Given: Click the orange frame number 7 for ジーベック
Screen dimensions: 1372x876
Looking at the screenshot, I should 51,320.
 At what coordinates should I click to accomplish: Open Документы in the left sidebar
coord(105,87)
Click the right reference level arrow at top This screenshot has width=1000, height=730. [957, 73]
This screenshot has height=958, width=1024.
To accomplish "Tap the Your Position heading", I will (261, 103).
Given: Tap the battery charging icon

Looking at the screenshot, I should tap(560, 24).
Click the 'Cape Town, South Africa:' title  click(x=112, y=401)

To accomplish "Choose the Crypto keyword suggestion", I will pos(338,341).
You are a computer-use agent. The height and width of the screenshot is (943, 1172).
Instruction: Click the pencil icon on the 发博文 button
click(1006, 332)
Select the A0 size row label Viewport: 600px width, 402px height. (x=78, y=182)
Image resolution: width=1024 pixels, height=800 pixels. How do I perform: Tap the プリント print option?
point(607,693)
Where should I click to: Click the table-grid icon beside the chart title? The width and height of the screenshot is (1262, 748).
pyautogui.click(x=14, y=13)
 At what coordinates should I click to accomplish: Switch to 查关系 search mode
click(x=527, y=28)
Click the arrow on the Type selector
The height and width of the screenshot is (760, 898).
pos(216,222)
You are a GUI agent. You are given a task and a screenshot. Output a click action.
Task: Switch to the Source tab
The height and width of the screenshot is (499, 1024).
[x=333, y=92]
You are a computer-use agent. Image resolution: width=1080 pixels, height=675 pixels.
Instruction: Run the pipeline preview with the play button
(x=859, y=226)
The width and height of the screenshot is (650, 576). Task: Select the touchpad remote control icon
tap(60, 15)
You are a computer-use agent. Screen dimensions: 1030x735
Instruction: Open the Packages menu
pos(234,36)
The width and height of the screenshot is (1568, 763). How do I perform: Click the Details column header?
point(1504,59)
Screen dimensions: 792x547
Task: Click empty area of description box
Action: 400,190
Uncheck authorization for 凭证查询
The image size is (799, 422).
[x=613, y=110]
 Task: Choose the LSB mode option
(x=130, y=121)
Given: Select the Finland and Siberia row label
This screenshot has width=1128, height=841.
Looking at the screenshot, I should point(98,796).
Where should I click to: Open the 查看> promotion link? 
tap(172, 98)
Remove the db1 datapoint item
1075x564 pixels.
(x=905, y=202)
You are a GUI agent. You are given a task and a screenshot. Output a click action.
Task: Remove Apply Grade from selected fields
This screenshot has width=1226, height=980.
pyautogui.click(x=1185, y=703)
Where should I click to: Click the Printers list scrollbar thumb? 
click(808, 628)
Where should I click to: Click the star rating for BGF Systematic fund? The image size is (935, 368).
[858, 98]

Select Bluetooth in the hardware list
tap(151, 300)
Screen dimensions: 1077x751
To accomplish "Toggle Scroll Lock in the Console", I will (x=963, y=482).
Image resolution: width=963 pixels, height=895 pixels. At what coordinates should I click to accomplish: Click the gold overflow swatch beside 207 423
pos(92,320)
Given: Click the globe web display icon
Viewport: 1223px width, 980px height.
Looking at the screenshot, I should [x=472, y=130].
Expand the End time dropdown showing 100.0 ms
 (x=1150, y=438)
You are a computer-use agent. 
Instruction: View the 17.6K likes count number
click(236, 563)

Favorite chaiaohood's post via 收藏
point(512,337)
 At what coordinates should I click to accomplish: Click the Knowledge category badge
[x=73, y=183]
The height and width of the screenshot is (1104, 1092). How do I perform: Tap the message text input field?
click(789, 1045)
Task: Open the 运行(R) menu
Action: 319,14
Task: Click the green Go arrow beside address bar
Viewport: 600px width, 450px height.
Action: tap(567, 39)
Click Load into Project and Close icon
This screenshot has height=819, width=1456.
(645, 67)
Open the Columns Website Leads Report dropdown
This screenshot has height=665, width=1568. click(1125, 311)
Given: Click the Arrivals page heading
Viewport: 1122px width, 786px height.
—————
Every record must be retyped so that it matches the original exactly.

Given: Click the orange frame number 7 for ジーベック
Screen dimensions: 1372x876
Looking at the screenshot, I should 51,320.
 At what coordinates should I click to accomplish: Open Документы in the left sidebar
coord(105,87)
Click the right reference level arrow at top This screenshot has width=1000, height=730. [957, 73]
This screenshot has height=958, width=1024.
To accomplish "Tap the Your Position heading", I will (261, 103).
Given: Tap the battery charging icon

Looking at the screenshot, I should tap(560, 24).
Click the 'Cape Town, South Africa:' title  click(x=112, y=401)

To accomplish "Choose the Crypto keyword suggestion", I will pos(338,341).
You are a computer-use agent. The height and width of the screenshot is (943, 1172).
Instruction: Click the pencil icon on the 发博文 button
click(1006, 332)
Select the A0 size row label Viewport: 600px width, 402px height. (x=78, y=182)
Image resolution: width=1024 pixels, height=800 pixels. How do I perform: Tap the プリント print option?
point(607,693)
Where should I click to: Click the table-grid icon beside the chart title? The width and height of the screenshot is (1262, 748).
pyautogui.click(x=14, y=13)
 At what coordinates should I click to accomplish: Switch to 查关系 search mode
click(x=527, y=28)
Click the arrow on the Type selector
The height and width of the screenshot is (760, 898).
pos(216,222)
You are a GUI agent. You are given a task and a screenshot. Output a click action.
Task: Switch to the Source tab
The height and width of the screenshot is (499, 1024).
[x=333, y=92]
You are a computer-use agent. Image resolution: width=1080 pixels, height=675 pixels.
Instruction: Run the pipeline preview with the play button
(x=859, y=226)
The width and height of the screenshot is (650, 576). Task: Select the touchpad remote control icon
tap(60, 15)
You are a computer-use agent. Screen dimensions: 1030x735
Instruction: Open the Packages menu
pos(234,36)
The width and height of the screenshot is (1568, 763). How do I perform: Click the Details column header?
point(1504,59)
Screen dimensions: 792x547
Task: Click empty area of description box
Action: 400,190
Uncheck authorization for 凭证查询
The image size is (799, 422).
[x=613, y=110]
 Task: Choose the LSB mode option
(x=130, y=121)
Given: Select the Finland and Siberia row label
This screenshot has width=1128, height=841.
Looking at the screenshot, I should point(98,796).
Where should I click to: Open the 查看> promotion link? 
tap(172, 98)
Remove the db1 datapoint item
1075x564 pixels.
(x=905, y=202)
You are a GUI agent. You are given a task and a screenshot. Output a click action.
Task: Remove Apply Grade from selected fields
This screenshot has width=1226, height=980.
pyautogui.click(x=1185, y=703)
Where should I click to: Click the Printers list scrollbar thumb? 
click(808, 628)
Where should I click to: Click the star rating for BGF Systematic fund? The image size is (935, 368).
[858, 98]

Select Bluetooth in the hardware list
tap(151, 300)
Screen dimensions: 1077x751
To accomplish "Toggle Scroll Lock in the Console", I will (x=963, y=482).
Image resolution: width=963 pixels, height=895 pixels. At what coordinates should I click to accomplish: Click the gold overflow swatch beside 207 423
pos(92,320)
Given: Click the globe web display icon
Viewport: 1223px width, 980px height.
Looking at the screenshot, I should [x=472, y=130].
Expand the End time dropdown showing 100.0 ms
 (x=1150, y=438)
You are a computer-use agent. 
Instruction: View the 17.6K likes count number
click(236, 563)

Favorite chaiaohood's post via 收藏
point(512,337)
 At what coordinates should I click to accomplish: Click the Knowledge category badge
[x=73, y=183]
The height and width of the screenshot is (1104, 1092). How do I perform: Tap the message text input field?
click(789, 1045)
Task: Open the 运行(R) menu
Action: 319,14
Task: Click the green Go arrow beside address bar
Viewport: 600px width, 450px height.
Action: tap(567, 39)
Click Load into Project and Close icon
This screenshot has height=819, width=1456.
(645, 67)
Open the Columns Website Leads Report dropdown
This screenshot has height=665, width=1568. click(1125, 311)
Given: Click the Arrivals page heading
Viewport: 1122px width, 786px height.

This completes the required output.